В пятой главе я утверждаю, что саунд-арт отметил радикальное смещение концепции темпоральности, смещение от времени к длительности. Я разбираю введенное Джоном Кейджем важное разделение между объектами-времени и бесцельными процессами, а также его связь с бергсоновской и делёзовской философиями темпоральности. Я показываю, как это разделение распалило спор между Майклом Фридом – с одной стороны, и Робертом Моррисом вместе с Робертом Смитсоном – с другой, а после продолжило подпитывать практики саунд-арта. В главе разбираются произведения пионера звуковой инсталляции Макса Нойхауса, а завершается она критическим анализом коллаборации звукового художника Флориана Хекера и философа Квентина Мейясу, который пытается показать, что мир – это не становление или поток, а «гиперхаос».

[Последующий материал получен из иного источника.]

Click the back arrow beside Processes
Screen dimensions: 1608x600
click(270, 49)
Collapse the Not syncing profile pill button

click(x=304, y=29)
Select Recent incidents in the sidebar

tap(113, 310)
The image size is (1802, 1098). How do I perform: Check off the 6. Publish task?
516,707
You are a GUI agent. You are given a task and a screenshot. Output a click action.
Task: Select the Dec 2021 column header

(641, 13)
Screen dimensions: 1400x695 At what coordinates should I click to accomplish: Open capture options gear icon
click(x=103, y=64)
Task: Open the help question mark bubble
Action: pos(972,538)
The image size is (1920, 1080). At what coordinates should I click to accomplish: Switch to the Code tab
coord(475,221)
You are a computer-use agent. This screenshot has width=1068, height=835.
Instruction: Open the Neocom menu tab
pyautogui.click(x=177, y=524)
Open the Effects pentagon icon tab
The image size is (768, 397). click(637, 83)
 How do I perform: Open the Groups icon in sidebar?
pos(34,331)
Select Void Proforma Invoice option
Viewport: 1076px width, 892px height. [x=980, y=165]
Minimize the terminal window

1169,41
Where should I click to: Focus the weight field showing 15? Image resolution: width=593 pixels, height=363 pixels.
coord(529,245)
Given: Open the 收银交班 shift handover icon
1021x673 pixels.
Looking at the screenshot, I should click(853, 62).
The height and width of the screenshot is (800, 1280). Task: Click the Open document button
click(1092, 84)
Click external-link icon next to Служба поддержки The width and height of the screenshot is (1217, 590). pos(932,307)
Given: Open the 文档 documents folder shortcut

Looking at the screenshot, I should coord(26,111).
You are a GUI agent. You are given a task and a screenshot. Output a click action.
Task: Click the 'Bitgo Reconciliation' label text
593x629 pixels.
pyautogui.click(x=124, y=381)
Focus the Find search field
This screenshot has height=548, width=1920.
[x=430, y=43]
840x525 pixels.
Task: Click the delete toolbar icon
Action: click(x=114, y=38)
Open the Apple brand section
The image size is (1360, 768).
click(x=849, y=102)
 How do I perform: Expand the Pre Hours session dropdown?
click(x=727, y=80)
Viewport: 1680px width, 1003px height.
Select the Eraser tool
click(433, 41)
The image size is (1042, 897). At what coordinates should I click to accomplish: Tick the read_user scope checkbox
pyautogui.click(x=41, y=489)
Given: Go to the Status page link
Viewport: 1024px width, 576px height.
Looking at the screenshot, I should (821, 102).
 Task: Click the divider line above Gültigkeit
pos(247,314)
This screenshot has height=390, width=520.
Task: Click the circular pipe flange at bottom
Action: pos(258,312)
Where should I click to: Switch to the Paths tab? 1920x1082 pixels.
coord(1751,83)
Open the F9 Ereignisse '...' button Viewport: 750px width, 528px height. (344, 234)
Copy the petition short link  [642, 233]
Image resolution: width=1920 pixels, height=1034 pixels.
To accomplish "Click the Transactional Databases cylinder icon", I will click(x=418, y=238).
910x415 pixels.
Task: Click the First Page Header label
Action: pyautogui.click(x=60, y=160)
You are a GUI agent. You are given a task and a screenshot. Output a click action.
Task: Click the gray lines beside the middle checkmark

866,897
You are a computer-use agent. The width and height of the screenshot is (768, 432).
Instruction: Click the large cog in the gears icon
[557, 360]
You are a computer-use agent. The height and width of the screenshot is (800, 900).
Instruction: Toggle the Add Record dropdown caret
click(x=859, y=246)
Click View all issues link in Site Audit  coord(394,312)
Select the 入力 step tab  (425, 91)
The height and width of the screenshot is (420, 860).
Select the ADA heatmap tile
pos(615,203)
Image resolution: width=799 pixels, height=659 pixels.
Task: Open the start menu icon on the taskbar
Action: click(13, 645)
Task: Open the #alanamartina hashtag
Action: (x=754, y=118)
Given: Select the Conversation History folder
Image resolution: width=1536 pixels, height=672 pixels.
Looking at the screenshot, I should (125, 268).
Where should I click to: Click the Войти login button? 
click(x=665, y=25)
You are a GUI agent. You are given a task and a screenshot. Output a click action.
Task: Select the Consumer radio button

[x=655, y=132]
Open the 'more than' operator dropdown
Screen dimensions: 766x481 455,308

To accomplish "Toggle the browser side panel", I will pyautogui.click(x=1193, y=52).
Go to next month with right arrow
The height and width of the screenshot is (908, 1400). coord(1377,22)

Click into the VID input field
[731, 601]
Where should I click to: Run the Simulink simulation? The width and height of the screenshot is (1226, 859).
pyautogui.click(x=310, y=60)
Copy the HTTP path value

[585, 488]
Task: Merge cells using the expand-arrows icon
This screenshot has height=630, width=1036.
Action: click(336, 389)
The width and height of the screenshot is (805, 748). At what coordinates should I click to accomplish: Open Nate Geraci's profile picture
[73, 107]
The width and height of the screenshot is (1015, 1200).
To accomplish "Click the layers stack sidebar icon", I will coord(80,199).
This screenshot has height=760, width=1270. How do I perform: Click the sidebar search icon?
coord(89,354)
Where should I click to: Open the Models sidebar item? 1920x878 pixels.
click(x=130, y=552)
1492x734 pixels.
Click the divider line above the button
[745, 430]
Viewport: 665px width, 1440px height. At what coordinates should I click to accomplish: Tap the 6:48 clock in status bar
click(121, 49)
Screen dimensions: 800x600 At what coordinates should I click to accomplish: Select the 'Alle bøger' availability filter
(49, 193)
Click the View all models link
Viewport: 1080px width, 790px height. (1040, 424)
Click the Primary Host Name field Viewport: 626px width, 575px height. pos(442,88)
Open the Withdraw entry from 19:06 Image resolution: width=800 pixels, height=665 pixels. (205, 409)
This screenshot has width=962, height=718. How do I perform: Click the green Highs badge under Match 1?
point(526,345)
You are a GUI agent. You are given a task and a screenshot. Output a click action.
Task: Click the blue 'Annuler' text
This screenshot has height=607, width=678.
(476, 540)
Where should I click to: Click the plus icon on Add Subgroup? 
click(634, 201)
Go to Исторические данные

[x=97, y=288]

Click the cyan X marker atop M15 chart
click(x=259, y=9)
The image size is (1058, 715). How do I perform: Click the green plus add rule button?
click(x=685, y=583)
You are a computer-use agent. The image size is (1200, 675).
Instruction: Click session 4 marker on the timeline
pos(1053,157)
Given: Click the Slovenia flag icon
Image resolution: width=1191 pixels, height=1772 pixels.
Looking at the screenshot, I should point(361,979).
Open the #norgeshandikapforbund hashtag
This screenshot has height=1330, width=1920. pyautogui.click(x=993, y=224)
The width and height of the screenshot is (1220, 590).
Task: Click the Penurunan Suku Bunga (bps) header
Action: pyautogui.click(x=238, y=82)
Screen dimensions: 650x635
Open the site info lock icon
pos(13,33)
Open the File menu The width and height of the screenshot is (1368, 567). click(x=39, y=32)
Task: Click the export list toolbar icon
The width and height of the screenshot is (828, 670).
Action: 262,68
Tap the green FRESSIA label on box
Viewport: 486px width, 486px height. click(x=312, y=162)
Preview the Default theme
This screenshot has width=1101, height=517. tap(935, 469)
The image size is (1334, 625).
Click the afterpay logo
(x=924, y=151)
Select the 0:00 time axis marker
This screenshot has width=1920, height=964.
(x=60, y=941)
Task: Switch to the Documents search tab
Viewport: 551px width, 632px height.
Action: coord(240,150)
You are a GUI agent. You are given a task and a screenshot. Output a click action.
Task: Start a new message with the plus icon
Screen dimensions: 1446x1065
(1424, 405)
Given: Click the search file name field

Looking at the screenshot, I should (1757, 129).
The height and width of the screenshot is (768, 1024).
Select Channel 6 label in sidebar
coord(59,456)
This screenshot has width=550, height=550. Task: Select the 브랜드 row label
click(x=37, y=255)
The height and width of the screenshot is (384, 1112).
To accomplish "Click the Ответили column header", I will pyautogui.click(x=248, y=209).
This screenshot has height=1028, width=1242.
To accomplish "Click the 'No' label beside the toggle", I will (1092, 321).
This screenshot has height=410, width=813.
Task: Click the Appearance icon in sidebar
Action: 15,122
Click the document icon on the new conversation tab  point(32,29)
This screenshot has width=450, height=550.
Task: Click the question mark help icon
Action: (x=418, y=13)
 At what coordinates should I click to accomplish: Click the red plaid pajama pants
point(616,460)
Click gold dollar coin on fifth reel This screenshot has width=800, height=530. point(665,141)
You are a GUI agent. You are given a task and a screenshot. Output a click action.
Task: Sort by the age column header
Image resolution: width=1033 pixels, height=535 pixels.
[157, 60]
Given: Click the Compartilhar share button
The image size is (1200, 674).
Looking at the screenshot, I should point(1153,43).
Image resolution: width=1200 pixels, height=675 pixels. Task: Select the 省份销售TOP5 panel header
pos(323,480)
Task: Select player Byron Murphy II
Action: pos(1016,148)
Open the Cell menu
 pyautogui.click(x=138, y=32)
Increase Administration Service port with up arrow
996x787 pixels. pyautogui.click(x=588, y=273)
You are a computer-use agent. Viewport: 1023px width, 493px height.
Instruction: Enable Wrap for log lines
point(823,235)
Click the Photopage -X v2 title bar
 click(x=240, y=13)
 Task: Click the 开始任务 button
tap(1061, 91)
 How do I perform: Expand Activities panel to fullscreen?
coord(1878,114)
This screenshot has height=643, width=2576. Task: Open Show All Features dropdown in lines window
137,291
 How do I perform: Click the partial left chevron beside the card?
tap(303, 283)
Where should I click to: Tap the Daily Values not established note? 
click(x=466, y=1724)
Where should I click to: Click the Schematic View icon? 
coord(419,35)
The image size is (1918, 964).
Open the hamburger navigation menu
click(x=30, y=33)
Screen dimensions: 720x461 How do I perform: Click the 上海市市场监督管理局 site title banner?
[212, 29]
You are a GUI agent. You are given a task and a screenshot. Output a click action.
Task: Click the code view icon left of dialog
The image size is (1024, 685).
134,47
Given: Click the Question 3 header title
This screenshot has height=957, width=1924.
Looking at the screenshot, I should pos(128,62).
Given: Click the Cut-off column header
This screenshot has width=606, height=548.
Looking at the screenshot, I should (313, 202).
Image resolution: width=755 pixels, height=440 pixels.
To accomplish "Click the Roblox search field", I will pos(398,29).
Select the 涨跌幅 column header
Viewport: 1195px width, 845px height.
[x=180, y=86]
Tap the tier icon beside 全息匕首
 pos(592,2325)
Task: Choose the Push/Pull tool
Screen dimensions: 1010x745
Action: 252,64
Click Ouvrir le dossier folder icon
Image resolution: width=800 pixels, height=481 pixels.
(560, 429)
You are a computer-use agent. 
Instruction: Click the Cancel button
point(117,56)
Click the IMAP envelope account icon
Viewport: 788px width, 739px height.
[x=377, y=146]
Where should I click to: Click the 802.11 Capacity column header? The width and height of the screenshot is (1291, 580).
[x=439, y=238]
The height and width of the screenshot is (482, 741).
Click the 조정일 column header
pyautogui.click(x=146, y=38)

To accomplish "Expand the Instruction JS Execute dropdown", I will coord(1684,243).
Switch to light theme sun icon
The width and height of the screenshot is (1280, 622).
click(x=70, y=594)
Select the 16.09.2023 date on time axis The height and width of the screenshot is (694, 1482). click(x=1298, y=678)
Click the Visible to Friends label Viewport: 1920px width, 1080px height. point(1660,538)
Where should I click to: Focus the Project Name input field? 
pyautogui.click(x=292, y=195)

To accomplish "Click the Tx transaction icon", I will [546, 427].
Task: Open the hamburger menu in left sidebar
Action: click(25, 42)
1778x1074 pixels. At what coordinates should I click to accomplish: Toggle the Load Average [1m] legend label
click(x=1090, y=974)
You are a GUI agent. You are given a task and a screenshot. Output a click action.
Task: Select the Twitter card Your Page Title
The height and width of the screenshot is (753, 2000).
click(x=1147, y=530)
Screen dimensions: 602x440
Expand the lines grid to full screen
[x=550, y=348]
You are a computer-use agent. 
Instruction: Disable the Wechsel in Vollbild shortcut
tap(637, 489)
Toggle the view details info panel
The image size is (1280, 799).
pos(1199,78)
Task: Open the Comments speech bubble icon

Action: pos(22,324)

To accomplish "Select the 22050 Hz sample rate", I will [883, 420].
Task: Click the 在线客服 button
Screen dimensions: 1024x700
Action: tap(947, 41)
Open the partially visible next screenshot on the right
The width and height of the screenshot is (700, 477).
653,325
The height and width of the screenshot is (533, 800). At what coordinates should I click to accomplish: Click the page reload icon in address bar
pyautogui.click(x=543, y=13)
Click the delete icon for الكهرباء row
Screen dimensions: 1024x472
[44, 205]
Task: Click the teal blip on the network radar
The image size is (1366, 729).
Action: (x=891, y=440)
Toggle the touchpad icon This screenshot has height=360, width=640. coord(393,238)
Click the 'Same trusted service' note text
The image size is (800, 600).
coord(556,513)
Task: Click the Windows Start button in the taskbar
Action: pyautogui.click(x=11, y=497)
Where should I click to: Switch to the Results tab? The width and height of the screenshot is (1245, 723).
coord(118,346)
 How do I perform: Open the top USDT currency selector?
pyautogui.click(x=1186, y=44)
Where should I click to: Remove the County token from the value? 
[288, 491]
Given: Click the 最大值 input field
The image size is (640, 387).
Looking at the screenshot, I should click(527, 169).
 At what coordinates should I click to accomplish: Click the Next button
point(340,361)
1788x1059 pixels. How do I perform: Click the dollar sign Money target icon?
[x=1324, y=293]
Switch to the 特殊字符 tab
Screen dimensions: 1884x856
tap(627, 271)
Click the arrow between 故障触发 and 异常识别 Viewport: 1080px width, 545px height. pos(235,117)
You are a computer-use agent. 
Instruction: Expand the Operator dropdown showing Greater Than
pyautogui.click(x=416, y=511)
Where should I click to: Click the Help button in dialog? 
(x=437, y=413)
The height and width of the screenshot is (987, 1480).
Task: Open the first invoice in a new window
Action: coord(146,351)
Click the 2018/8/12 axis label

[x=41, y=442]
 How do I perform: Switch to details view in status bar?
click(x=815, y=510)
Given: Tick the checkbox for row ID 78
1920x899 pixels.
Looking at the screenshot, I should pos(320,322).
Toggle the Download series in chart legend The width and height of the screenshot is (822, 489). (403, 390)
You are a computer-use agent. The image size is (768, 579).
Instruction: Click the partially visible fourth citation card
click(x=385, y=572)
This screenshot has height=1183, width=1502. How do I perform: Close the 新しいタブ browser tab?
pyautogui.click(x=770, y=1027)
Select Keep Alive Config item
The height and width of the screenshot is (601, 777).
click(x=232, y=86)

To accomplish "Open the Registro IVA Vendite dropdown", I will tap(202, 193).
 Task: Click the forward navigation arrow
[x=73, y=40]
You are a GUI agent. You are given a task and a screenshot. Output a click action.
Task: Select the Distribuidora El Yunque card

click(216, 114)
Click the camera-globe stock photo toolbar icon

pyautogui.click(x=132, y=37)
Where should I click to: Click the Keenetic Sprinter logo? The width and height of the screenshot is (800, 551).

В последней главе я борюсь с парадигмой «синестезии», под знаменем которой звук так часто появляется сегодня в контексте визуального искусства. Я утверждаю, что эстетический дискурс синестезии в большинстве своем консервативный и рекуперативный, в конечном счете – поддерживающий доминирование визуального и сопротивление вторжению звука в пространства галерей и музеев. Исследуя напряжение между ассимиляцией и сегрегацией звука и изображения в истории модернистского визуального искусства и кино, в этой главе я показываю, как современные художники – такие как Матиас Поледна, Мэнон де Бур, Джулиан Розефельдт, Люк Фаулер, участники «Лаборатории сенсорной этнографии» – предлагают контрстратегии, отказывающиеся от фантазии сенсорного смешения, вместо этого утверждая различие и напряжение между видением и слышанием.
ЧАСТЬ I
Звуковой поток и звуковой материализм
ГЛАВА 1
К ЗВУКОВОМУ МАТЕРИАЛИЗМУ
В апреле 1992 года композитор и звуковая художница Марианн Амахер смонтировала сайт-специфичную инсталляцию20 «Синаптические острова: псибертональная топология» (Synaptic Islands: A Psybertonal Topology) в четырех смежных пространствах культурного комплекса в южной части японского города Токусима. Как и во всей серии произведений Амахер, посвященных исследованию «структурного звука»21, в этой работе акустические эффекты производятся колебаниями в материальной инфраструктуре зданий и оформляются геометрией их стен, полов и коридоров. Интерес Амахер к тому, что сама она называла «слуховой архитектурой», расширился до архитектуры человеческого тела, в частности – анатомической структуры внутреннего уха, которое не просто принимает звук, но и механически порождает собственный звук при стимуляции близко расположенными чистыми тонами – эти комбинации тонов и отоакустических эмиссий превращают уши в миниатюрные синтезаторы и усилители. До самого монтажа инсталляции, который длился неделю, Амахер целый месяц исследовала место, экспериментируя с частотами и текстурами, кропотливо настраивая источники звука в попытке передать тактильность «звукоформ» (soundshapes) или «звуковых персонажей», ощущаемых как большие и малые формы в отдельных регионах пространства – некоторые словно на расстоянии в километры, некоторые – совсем рядом. Амахер хотела, чтобы посетители смогли воспринять звук как физическое событие, «понять, из чего состоят звуки – что такое звуки в смысле энергии»22.